Crypto Terms

What is a Bag Holder?

An investor who retains a holding in security that loses value until it becomes worthless is referred to informally as a “bag holder.”

Typically, the bag holder will obstinately hang onto their holding for a long time, during which the investment loses all of its worth.

  • The term “bag holder” refers to an investor who hangs onto underperforming assets in the vain hope that they would turn around.
  • The psychological drivers of bag-holding behavior include investors’ propensity to obsess more about mitigating losses than attaining gains.
  • The last owners of a failing investment, bag holders frequently lose money.

Understanding Bag Holders

The word “bag holder” comes from the Great Depression, when individuals on soup lines carried potato sacks containing their sole belongings, according to the website Urban Dictionary.

Since then, the phrase has become commonplace in the investment language. A penny stock investment blogger jokingly made the joke that a support group named “Bag Holders Anonymous” should be established.

An investor who retains a “bag of stock” that has lost value over time is referred to as a “bag holder.” Consider an investor who buys 100 shares of a technological start-up that has just gone public. The share price first increases during the initial public offering (IPO), but it soon starts to decline as soon as analysts start to doubt the viability of the business concept.

The firm is having trouble, as seen by subsequent dismal financial reports, which cause the stock price to further decline. A bag holder is an investor who is steadfastly holding onto the stock despite this troubling series of events.

Loss Aversion and the Disposition Effect

An investor may decide to hang onto underperforming stocks for a variety of reasons. One possibility is that the investor could completely disregard their portfolio and only become aware of a stock’s dropping value.

Because selling a stake would require the investor to admit that they made a bad investment judgment in the first place, holding onto a position is more likely. The disposition effect is another phenomenon that causes investors to prematurely sell shares of a security when its price rises while holding onto assets that lose value. 

Investors hold onto the belief that their losing positions would turn around because, to put it simply, they psychologically hate losing more than they love winning.

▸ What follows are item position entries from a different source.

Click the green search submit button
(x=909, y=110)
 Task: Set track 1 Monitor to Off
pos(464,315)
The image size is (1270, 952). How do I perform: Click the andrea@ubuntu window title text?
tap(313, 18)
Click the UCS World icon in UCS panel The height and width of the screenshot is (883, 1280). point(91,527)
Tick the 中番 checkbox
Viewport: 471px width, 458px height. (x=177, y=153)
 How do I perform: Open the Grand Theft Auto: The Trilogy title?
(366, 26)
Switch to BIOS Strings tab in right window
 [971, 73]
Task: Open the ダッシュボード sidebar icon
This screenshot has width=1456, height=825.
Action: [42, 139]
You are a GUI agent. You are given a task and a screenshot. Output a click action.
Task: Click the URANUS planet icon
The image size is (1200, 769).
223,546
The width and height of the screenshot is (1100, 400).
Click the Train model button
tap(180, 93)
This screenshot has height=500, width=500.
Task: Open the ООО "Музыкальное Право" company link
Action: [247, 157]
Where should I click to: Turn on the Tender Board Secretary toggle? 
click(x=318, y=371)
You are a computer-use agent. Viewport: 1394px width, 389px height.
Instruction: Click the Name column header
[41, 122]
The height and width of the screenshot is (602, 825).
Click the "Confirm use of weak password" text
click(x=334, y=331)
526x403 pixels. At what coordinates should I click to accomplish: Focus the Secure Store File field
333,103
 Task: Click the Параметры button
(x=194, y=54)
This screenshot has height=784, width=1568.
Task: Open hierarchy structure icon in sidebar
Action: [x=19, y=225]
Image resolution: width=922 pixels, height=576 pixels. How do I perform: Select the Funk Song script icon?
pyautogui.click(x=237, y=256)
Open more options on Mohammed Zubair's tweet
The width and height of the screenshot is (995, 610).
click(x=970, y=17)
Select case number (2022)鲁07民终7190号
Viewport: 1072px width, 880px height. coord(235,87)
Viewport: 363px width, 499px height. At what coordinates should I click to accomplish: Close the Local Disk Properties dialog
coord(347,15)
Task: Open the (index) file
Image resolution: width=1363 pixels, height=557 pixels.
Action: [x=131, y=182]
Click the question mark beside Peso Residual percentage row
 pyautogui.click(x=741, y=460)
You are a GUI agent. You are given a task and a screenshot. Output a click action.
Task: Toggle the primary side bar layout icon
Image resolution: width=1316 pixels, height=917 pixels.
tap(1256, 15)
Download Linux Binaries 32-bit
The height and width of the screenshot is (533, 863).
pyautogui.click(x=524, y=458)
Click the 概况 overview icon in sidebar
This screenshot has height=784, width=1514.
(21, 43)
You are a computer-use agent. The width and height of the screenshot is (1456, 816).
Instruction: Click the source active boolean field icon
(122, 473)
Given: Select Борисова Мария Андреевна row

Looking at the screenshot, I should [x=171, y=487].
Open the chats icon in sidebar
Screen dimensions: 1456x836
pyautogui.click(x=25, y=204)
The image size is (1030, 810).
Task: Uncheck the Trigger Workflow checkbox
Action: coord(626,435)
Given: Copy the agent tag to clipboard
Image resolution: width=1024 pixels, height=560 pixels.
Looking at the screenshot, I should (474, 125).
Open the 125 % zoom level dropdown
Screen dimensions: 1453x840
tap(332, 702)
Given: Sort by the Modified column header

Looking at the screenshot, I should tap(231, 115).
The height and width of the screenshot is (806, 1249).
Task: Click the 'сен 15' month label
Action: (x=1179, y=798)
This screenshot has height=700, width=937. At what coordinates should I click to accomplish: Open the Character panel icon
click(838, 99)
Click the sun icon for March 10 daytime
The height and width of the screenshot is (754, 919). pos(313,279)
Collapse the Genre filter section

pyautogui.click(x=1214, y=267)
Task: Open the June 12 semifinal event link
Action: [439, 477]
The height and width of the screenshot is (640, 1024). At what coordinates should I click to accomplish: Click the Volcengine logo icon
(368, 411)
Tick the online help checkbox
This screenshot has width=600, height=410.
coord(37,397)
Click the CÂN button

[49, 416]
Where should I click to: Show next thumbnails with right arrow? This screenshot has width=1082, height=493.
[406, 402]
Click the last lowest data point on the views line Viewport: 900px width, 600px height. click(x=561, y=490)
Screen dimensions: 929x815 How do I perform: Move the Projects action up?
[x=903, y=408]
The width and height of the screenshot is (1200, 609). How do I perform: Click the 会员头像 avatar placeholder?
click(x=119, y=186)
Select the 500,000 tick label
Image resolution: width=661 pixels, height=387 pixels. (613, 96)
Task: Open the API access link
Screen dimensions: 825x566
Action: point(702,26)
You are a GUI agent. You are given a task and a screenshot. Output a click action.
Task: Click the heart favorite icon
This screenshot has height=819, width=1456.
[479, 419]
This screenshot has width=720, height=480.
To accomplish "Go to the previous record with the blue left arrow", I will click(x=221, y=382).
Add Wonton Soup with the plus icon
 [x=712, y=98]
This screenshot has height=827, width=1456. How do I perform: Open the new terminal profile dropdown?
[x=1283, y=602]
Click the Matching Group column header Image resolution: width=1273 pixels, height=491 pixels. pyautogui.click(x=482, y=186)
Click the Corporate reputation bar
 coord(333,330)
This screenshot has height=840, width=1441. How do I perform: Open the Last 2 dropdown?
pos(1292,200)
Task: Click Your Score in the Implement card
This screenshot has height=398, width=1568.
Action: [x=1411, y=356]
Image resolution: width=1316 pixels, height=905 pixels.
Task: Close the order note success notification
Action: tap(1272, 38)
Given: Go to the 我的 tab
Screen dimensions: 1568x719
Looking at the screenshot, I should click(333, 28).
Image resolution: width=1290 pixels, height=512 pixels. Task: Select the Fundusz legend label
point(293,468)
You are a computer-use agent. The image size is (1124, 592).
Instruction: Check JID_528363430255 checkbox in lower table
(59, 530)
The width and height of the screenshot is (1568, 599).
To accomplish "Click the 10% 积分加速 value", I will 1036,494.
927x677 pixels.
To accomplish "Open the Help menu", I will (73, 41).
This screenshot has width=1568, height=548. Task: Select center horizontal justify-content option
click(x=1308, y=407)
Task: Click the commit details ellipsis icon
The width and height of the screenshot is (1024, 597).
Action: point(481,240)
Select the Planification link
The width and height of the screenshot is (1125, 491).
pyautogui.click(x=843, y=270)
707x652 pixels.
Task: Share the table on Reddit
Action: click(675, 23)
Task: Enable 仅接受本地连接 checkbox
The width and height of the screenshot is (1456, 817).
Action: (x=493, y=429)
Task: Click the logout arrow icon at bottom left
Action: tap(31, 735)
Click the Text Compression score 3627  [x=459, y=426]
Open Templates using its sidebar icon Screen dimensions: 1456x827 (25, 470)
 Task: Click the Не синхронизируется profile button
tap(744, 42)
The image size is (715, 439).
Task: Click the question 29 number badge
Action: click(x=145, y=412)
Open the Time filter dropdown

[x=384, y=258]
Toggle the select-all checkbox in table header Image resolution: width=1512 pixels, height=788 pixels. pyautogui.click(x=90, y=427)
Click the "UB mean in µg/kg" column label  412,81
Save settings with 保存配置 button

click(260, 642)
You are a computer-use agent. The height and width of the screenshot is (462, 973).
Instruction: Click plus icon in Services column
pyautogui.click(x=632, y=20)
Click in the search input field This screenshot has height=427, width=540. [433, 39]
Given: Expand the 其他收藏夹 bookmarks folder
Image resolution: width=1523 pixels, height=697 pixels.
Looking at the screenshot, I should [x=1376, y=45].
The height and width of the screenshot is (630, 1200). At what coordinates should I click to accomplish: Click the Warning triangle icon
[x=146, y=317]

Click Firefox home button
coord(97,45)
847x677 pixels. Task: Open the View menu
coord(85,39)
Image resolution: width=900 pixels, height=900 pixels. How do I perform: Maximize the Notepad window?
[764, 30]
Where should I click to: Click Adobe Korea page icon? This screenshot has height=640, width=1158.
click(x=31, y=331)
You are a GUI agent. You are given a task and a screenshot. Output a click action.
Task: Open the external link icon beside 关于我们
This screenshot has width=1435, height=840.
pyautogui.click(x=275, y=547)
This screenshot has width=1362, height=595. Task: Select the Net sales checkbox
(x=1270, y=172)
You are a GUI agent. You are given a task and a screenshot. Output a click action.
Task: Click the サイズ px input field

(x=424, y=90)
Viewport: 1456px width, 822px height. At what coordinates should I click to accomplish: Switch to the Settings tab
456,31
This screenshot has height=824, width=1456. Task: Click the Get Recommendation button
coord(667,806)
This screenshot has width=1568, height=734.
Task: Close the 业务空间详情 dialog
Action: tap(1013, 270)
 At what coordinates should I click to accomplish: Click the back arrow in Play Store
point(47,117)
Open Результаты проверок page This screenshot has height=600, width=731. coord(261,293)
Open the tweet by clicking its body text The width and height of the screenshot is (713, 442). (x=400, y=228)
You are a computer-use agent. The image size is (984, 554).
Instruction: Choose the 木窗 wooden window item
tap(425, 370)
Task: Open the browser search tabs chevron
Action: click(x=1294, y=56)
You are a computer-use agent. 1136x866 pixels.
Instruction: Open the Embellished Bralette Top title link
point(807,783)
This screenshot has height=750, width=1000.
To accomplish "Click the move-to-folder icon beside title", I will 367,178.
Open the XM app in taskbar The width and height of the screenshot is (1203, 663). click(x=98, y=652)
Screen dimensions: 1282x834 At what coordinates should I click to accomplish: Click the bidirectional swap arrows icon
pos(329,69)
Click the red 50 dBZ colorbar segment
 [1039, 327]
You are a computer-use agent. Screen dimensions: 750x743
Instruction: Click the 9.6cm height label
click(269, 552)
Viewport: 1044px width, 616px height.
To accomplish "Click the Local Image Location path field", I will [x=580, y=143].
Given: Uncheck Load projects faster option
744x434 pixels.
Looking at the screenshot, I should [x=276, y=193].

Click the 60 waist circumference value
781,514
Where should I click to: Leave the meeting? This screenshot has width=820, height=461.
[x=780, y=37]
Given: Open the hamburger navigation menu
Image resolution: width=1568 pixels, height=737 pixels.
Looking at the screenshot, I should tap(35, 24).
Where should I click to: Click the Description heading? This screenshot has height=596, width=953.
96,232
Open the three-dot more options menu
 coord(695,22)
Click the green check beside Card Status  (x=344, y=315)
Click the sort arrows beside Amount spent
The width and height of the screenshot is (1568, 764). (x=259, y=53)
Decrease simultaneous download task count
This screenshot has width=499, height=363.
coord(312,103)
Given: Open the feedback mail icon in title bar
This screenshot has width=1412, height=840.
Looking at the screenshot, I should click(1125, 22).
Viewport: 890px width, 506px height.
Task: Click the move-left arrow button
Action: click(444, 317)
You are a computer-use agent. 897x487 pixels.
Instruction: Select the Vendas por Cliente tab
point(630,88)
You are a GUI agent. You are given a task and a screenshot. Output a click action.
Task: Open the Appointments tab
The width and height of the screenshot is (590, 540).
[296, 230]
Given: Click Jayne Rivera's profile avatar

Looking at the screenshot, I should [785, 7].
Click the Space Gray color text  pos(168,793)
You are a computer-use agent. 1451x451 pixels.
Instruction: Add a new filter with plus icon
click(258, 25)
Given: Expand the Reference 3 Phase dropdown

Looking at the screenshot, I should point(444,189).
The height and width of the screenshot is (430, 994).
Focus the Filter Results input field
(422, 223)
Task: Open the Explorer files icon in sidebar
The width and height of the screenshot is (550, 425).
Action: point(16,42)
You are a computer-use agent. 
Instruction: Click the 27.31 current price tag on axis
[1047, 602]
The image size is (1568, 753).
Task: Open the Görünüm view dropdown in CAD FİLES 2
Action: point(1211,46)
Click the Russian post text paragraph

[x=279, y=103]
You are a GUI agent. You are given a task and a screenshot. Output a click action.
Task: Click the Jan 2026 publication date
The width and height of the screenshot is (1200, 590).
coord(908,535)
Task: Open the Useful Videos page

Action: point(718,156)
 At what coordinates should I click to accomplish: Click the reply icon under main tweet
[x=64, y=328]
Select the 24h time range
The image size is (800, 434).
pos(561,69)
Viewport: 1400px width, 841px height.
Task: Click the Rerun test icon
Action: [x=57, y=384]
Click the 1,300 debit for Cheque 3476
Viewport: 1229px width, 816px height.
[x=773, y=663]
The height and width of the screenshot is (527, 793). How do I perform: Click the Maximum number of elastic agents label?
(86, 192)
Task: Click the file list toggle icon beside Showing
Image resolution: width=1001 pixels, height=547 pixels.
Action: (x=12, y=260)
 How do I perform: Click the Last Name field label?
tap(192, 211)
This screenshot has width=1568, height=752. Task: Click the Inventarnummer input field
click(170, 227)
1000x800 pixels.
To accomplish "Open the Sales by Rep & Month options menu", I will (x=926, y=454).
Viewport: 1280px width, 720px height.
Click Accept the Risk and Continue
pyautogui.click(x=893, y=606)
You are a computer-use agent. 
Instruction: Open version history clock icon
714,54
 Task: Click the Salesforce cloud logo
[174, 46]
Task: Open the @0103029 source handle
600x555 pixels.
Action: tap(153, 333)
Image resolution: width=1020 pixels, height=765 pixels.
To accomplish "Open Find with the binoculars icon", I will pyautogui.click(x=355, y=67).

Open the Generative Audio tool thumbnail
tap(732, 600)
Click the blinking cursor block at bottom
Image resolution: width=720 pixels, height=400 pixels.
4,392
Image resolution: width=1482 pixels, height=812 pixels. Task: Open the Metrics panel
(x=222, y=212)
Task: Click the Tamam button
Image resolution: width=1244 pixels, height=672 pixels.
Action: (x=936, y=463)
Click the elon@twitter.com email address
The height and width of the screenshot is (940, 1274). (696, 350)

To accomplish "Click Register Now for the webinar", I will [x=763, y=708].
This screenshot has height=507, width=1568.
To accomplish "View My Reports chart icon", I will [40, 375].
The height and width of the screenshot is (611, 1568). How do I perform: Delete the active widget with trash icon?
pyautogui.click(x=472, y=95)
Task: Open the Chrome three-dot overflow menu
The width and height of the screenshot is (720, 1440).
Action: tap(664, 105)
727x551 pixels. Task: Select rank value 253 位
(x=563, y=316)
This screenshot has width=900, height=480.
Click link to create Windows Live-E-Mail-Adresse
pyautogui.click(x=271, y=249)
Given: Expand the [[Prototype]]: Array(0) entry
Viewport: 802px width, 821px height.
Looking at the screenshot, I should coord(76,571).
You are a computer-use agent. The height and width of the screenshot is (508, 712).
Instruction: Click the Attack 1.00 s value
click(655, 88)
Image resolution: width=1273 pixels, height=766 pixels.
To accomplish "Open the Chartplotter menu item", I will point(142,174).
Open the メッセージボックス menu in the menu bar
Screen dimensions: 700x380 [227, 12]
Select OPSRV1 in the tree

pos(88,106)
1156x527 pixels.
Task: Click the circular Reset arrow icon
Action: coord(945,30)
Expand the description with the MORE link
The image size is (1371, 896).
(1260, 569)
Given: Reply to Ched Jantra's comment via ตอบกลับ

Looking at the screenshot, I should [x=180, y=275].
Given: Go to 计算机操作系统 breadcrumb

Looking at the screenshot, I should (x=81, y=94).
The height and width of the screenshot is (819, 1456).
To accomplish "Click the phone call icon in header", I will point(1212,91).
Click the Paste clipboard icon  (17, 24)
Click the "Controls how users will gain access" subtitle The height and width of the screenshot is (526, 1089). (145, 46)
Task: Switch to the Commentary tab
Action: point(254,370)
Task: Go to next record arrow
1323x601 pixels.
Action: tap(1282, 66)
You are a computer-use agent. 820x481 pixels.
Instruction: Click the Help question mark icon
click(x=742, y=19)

This phenomenon is related to the prospect hypothesis, which holds that people choose to pursue perceived advantages over perceived costs when making decisions. The fact that people would rather get $50 than $100 and lose half of it serves as an illustration for this hypothesis, even if they would ultimately make $50 in both scenarios.

Another illustration is when people decide against working extra hours because they would have to pay more in taxes. Although they ultimately stand to earn, they are more concerned with the expenses.